P2 Experiments- P1 source to P2 Fastspin
cheezus
Posts: 298
in Propeller 2
So I've played with TaqOZ a bit and now I'm wanting to try converting P1 source to P2. I ran my touchscreen desktop app through fastspin and got what looks like a complete ASM output. I haven't gone through all of it yet but it looks like it should run. I'm wondering if there's any known gotchas I should watch out for? I'm finishing up new hardware now, waiting on a couple final things. Progress has been slow over the holidays but I'm getting ready for another big push after the new year.
Thanks for any advice!
Thanks for any advice!
Comments
I am using Windows 7.
1) I heard about issues with loadp2.exe so I grabbed and compiled the version from here:
https://github.com/davehein/p2gcc
I placed the newly compiled loadp2.exe version 0.007 into the /bin folder of spin2gui
2) When running spin2gui, I had to open the menu labeled "Commands" and select "Configure Commands..."

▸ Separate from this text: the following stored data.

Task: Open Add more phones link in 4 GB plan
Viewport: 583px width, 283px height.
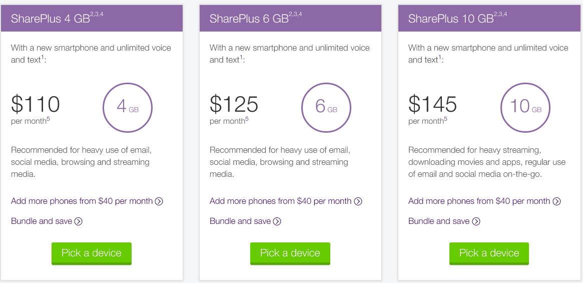Action: (x=82, y=201)
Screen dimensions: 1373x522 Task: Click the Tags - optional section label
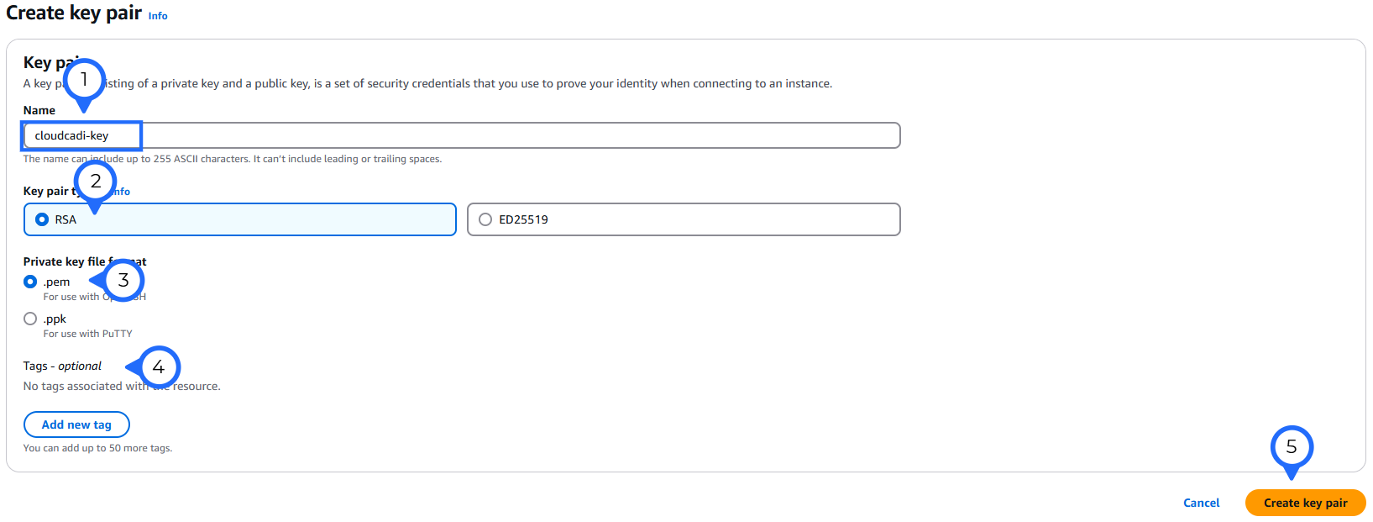[62, 366]
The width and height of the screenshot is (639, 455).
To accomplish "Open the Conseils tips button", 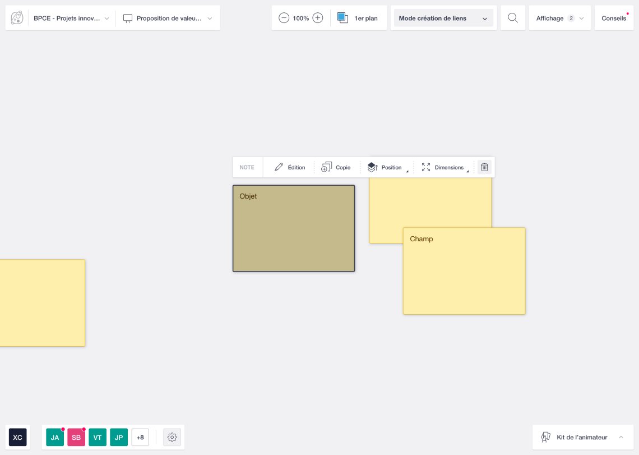I will click(x=614, y=19).
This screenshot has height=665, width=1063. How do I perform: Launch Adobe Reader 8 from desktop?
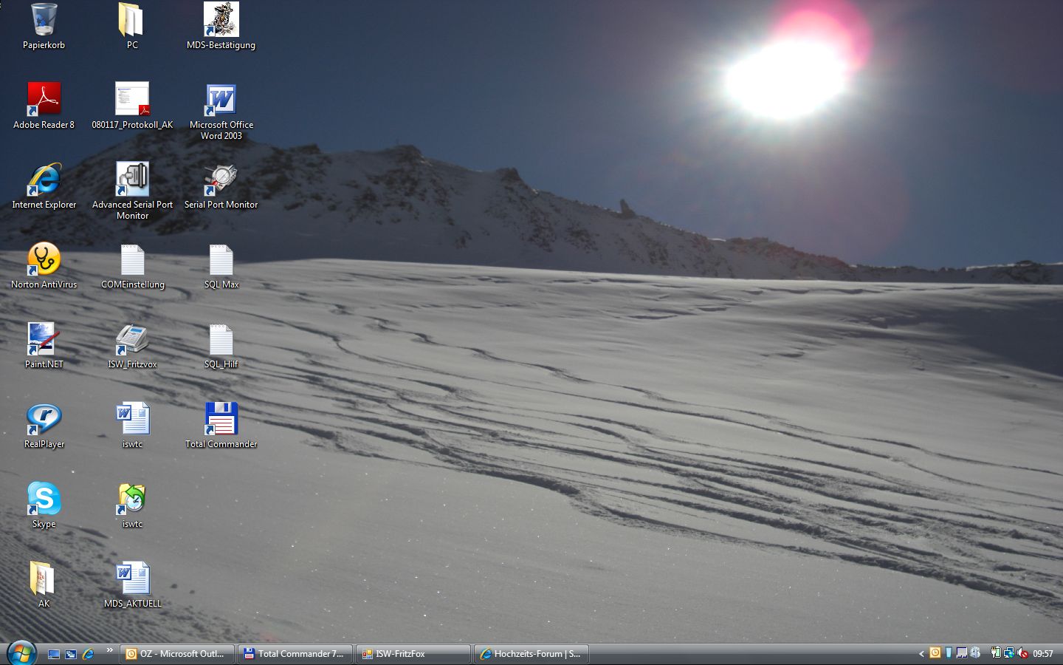coord(44,100)
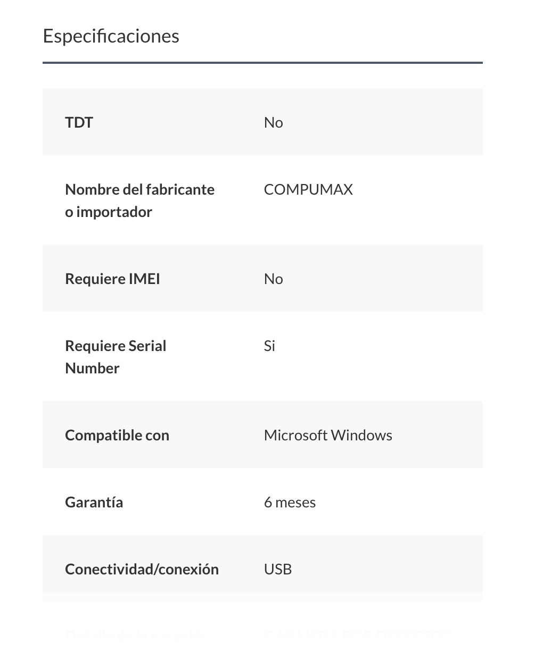Select the USB connectivity value
Viewport: 543px width, 651px height.
tap(278, 569)
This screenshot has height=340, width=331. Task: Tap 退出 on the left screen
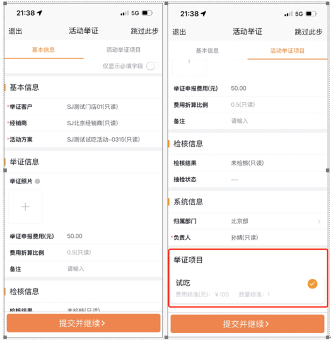(15, 31)
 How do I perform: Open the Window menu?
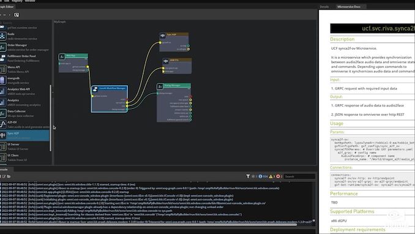30,1

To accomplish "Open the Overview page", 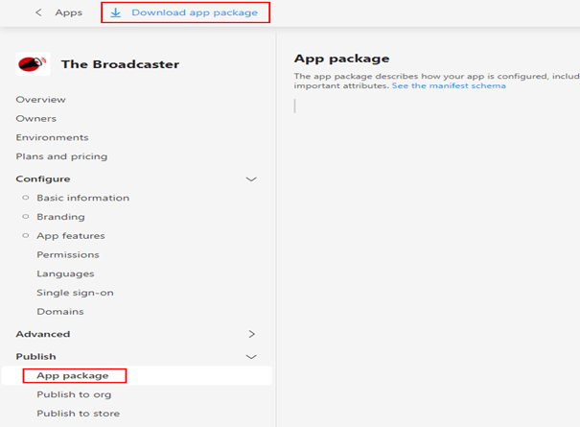I will 40,100.
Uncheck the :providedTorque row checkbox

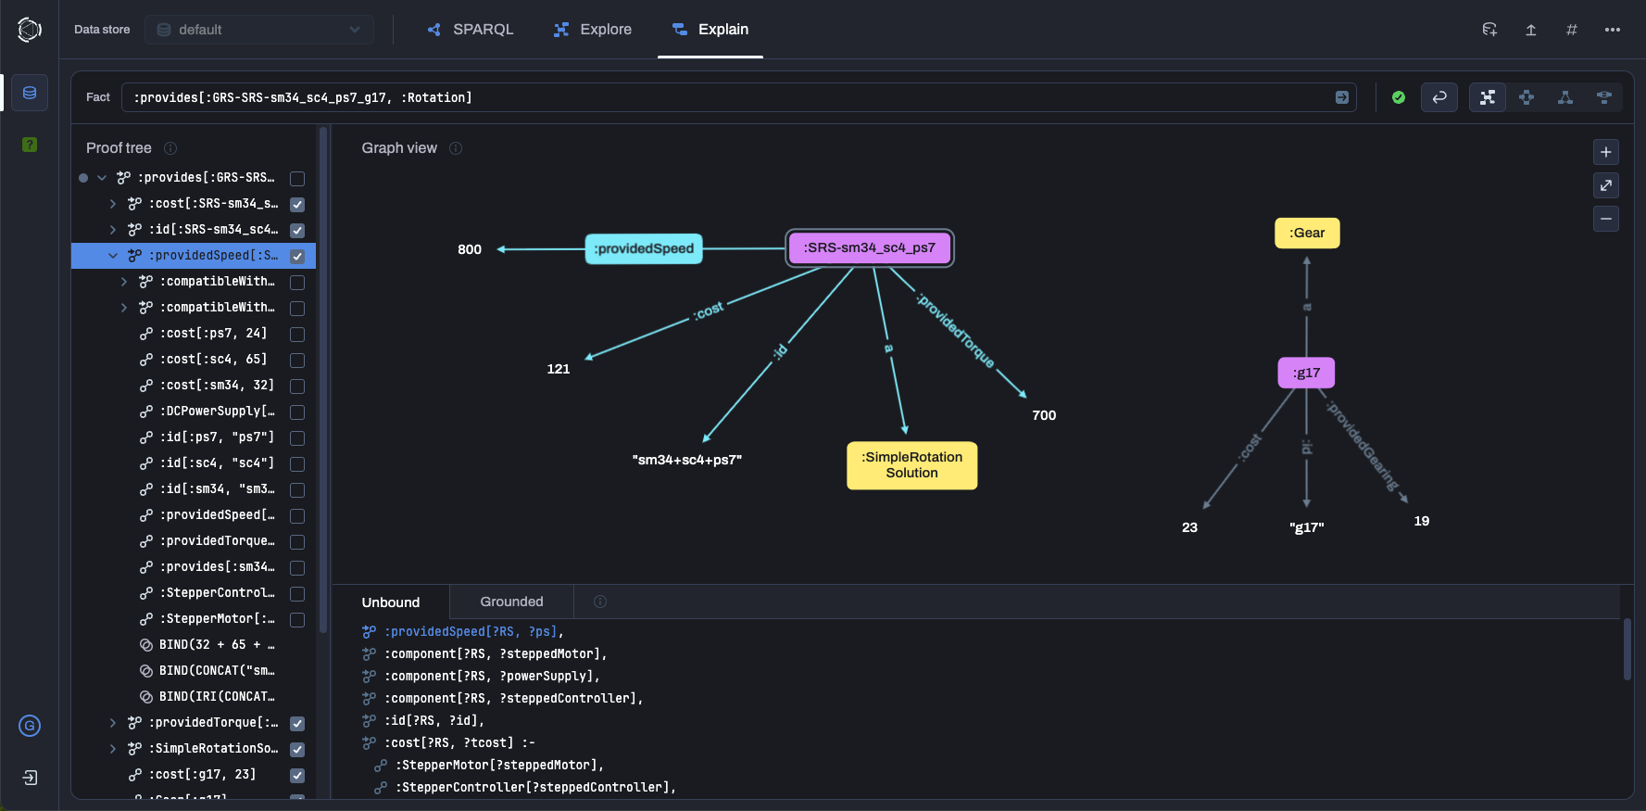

This brings up a window called "Executable Paths"
I pressed the [P2 Defaults] button, but had to change the text in "Run Command" to this path: Press OK to close the configure commands window.
3) I opened up the sample file blink2.bas. Changed the first lines to this, and saved:
4) Pressed the "Compile & Run" button.
Got this in the terminal, because I'm using -v for loadp2 (verbose mode):
5) Now I'm stuck. It looks like fastspin inserts a hubset #255 into the asm code. From various other comments, this isn't going to work on the P2-EVAL board.
Here is the beginning of the .lst file it generates for blink2.bas, with me having changed the pin numbers of led1 and led2.
https://forums.parallax.com/discussion/comment/1459371/#Comment_1459371
When changing the .p2asm file to .spin2 as you described, and adding the _CLOCKFREQ constants from that message, I think I had to go down further below to set the clock frequency as well in the COG_BSS_START section, if present?
I'm really impressed with fastspin, I need to clean up the project so it will compile for P1. I'm still not clear on the translation of DAT sections. It LOOKS like they have been parsed to P2asm correctly (of course there may be issues of timing or something?) but it can't be THAT simple can it?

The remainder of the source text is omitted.